BEGIN

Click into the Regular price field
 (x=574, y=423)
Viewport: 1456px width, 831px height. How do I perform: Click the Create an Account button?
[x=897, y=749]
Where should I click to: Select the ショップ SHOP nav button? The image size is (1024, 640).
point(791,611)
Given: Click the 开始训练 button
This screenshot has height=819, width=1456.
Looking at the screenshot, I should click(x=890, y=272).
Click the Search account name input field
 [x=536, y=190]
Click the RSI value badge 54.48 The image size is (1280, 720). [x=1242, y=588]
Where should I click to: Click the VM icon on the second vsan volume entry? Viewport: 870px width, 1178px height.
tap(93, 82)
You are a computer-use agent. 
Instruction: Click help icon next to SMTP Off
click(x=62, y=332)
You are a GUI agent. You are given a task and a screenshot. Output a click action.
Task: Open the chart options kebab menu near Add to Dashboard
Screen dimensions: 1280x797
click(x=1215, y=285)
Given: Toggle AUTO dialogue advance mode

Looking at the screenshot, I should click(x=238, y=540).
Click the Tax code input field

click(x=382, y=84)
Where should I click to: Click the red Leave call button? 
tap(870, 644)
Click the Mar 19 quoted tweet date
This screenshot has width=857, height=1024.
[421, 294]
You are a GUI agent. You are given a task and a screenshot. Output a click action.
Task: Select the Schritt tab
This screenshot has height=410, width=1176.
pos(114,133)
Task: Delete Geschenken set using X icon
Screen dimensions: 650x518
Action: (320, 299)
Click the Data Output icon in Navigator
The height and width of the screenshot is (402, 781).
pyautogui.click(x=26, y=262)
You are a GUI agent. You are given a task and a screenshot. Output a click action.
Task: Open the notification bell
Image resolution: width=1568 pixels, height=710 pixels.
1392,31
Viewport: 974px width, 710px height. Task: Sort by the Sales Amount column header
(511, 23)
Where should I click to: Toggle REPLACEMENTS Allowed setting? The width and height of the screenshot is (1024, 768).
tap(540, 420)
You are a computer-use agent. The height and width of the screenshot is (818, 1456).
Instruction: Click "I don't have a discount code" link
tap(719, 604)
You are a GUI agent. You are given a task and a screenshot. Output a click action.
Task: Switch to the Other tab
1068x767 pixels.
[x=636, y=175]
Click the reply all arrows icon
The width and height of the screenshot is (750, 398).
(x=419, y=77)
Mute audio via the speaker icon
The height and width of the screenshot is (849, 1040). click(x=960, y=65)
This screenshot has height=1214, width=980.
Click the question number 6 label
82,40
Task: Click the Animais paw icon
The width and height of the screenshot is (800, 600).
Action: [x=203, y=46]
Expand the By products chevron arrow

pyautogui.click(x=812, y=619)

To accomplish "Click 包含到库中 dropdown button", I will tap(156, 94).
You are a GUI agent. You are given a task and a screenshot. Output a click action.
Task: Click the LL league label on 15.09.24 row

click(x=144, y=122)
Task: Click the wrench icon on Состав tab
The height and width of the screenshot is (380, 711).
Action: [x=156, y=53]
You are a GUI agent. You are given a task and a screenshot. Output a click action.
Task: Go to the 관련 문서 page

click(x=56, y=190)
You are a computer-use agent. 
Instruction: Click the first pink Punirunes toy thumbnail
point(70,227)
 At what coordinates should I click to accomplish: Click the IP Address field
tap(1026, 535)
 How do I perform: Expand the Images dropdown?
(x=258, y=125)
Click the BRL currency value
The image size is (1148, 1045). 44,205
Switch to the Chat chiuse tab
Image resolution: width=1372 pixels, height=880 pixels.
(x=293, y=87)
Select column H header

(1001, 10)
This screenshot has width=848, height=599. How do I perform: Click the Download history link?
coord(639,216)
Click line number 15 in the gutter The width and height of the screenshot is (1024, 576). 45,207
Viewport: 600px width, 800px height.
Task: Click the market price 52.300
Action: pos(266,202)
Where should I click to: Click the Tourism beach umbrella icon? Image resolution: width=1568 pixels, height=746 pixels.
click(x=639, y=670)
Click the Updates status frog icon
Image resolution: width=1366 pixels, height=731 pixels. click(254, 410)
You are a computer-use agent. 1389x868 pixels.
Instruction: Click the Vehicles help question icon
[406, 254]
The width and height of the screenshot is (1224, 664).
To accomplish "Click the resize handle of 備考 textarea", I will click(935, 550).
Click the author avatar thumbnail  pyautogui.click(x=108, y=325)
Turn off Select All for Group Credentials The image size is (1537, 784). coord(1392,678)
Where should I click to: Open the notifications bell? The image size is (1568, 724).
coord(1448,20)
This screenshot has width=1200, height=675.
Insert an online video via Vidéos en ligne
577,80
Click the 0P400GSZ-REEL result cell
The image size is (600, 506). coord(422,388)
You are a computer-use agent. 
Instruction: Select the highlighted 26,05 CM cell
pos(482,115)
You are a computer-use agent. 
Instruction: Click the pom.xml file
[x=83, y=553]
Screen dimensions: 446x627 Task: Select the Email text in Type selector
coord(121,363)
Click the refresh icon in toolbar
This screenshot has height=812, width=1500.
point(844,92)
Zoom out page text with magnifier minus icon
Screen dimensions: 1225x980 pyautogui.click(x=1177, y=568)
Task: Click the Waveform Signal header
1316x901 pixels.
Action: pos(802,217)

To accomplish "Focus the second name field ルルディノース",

END

> What the task asks: Please return all lines from the records that hold the word "will".

> Answer to the problem:
To accomplish "Click 包含到库中 dropdown button", I will tap(156, 94).
To accomplish "Click the resize handle of 備考 textarea", I will click(935, 550).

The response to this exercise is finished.